Is my DM Playing Gotcha?

Basilisks, Black Puddings, Brain Moles, Catoblepas, Dragonne, Floating Eye, Ghosts, Ghasts, Ghouls, Grey Ooze, Green Slime, Groaning Spirits, Harpies, Lamias, Lycanthropes, Medusae, Morkoths, Mummies, Night Hags, Ochre Jellies, Otyughs, Neo-Otyughs, Giant Portuguese Man-o-War, Purple Worms, Rhemoraz, Rot Grubs, Rust Monsters, Spiders, Ticks, Poisonous Toads, Trappers, Troll, Umber Hulk, Vampire, Giant Wasps, Wights, Will-o-Wisps, Wraiths, Type D & E poisons, and Death Traps.

What do all these things have in common?

Give Up? Probably not. You probably already know. Each of these critters has an exceptionally nasty ability or two that makes most players very, very nervous. Petrification, Paralysis, Death Poison, and more.
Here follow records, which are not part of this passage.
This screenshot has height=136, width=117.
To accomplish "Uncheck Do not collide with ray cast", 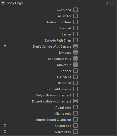I will click(75, 101).
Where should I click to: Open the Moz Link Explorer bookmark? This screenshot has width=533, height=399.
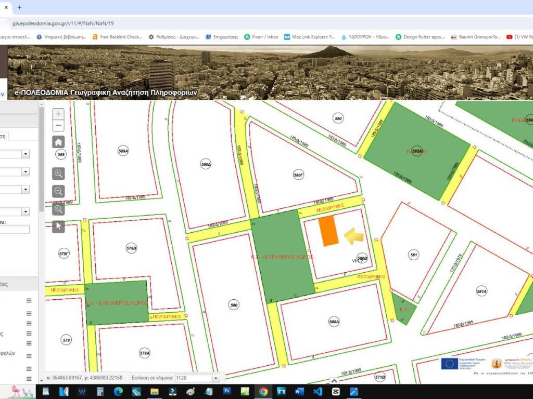click(309, 37)
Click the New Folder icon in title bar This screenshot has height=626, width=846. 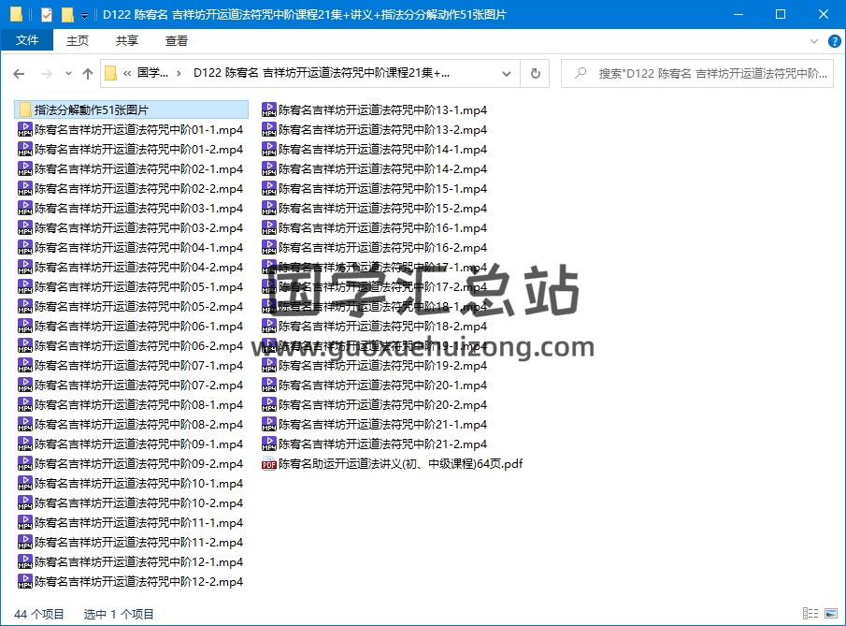coord(66,14)
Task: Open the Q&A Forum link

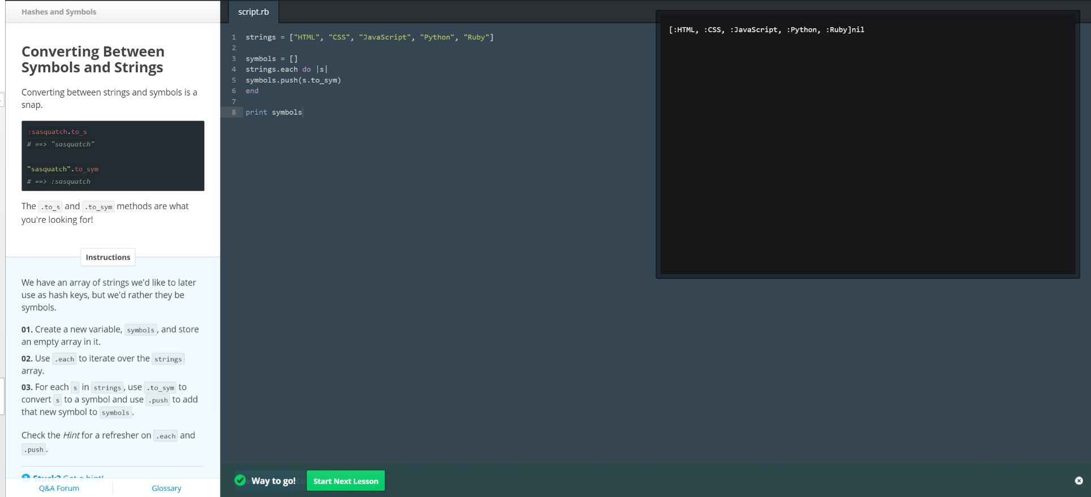Action: click(x=59, y=488)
All designed to make you a helpless sitting duck while these critters devour you at their leisure or will kill you dead on the spot. You usually do get a save. One save. Sometimes at with a bonus, sometimes without. But that once chance stands between you and almost certain, or sometimes very certain, D-E-A-T-H.

So today's question is, when these things come up is your DM playing the gotcha game? I absolutely do not think so. Well, I mean he might be, but by now if you have a DM being dirckly like that you probably already knew that before these beasties or obstacles came up. If all the kobolds in your DM's world are running around with type E poison, something is wrong. But generally no, the appearance of these monsters or traps or poisons in the world are not your DM being an execrable ass, they are simply the world of AD&D.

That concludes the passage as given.